— QUOTED PASSAGE —

#####

I’m in the process of building a house for myself alongside the edge of a cliff. The best view of the Carquinez bridge is had from there, so that’s where the house is going. A couple of people have expressed concern about building so near a cliff. Like I’m not going to do something about that!
These waterside cliffs in Benicia are made of stone and are pretty sturdy. That’s why they’re cliffs and not eroded slopes. But it’s sandstone – among the weaker of the stones – and I was determined to “build for the ages.” I want this house to be coveted forever. By that, I mean that as long as humans exist and there is some sort of gathering of humanoids living at this bend of the river, I want my house to be sought after for its grace and livability. My ego requires that. It will be my contribution to the ongoing play that is human life on Earth.
Trenches were dug two feet deep to receive concrete for the foundation because my soil engineer determined that’s where the sturdy sandstone is. But then I did something extra out by the cliff. Eighteen inch diameter holes were drilled ten feet deeper into the ground at key spots under the foundation to be filled with reinforcing steel rebar.

#####

— INFORMATION SHOWN —

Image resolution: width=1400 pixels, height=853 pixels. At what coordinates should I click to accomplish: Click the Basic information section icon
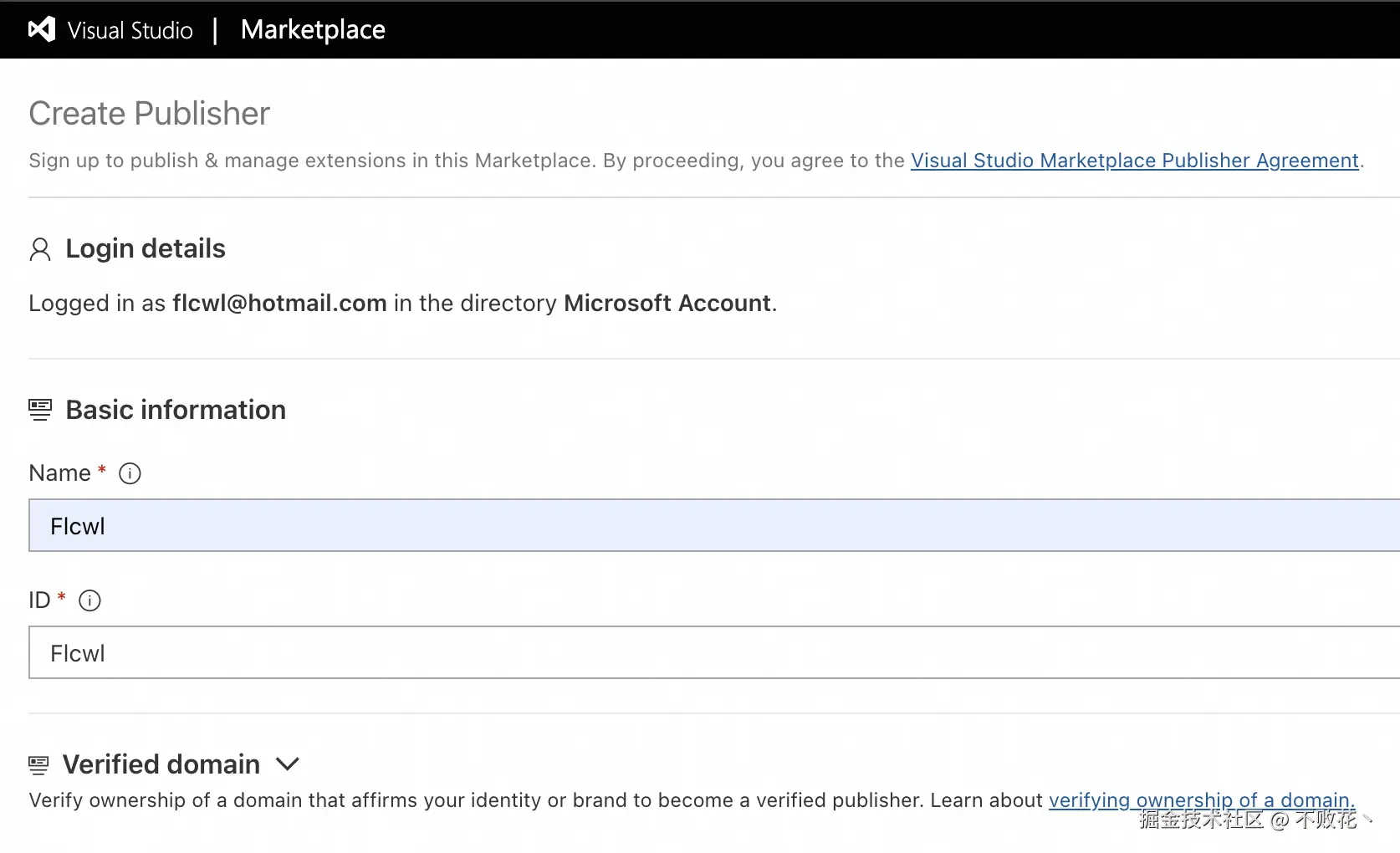click(40, 410)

#####

— WHAT YOU NEED TO DO —
1. Which measurements of depth or size does the cliffside house text give for the foundation work? List each one.
2. According to the cliffside house text, what kind of stone are the waterside cliffs in Benicia made of?
3. Retype the part of the cliffside house text starting at "These waterside cliffs" and ending at "reinforcing steel rebar.".

— COMPLETE ANSWERS —
1.
- Two feet: the depth of the foundation trenches
- Eighteen inches: the diameter of the drilled holes
- Ten feet: how much deeper the holes were drilled

2. Sandstone.

3.
These waterside cliffs in Benicia are made of stone and are pretty sturdy. That’s why they’re cliffs and not eroded slopes. But it’s sandstone – among the weaker of the stones – and I was determined to “build for the ages.” I want this house to be coveted forever. By that, I mean that as long as humans exist and there is some sort of gathering of humanoids living at this bend of the river, I want my house to be sought after for its grace and livability. My ego requires that. It will be my contribution to the ongoing play that is human life on Earth.
Trenches were dug two feet deep to receive concrete for the foundation because my soil engineer determined that’s where the sturdy sandstone is. But then I did something extra out by the cliff. Eighteen inch diameter holes were drilled ten feet deeper into the ground at key spots under the foundation to be filled with reinforcing steel rebar.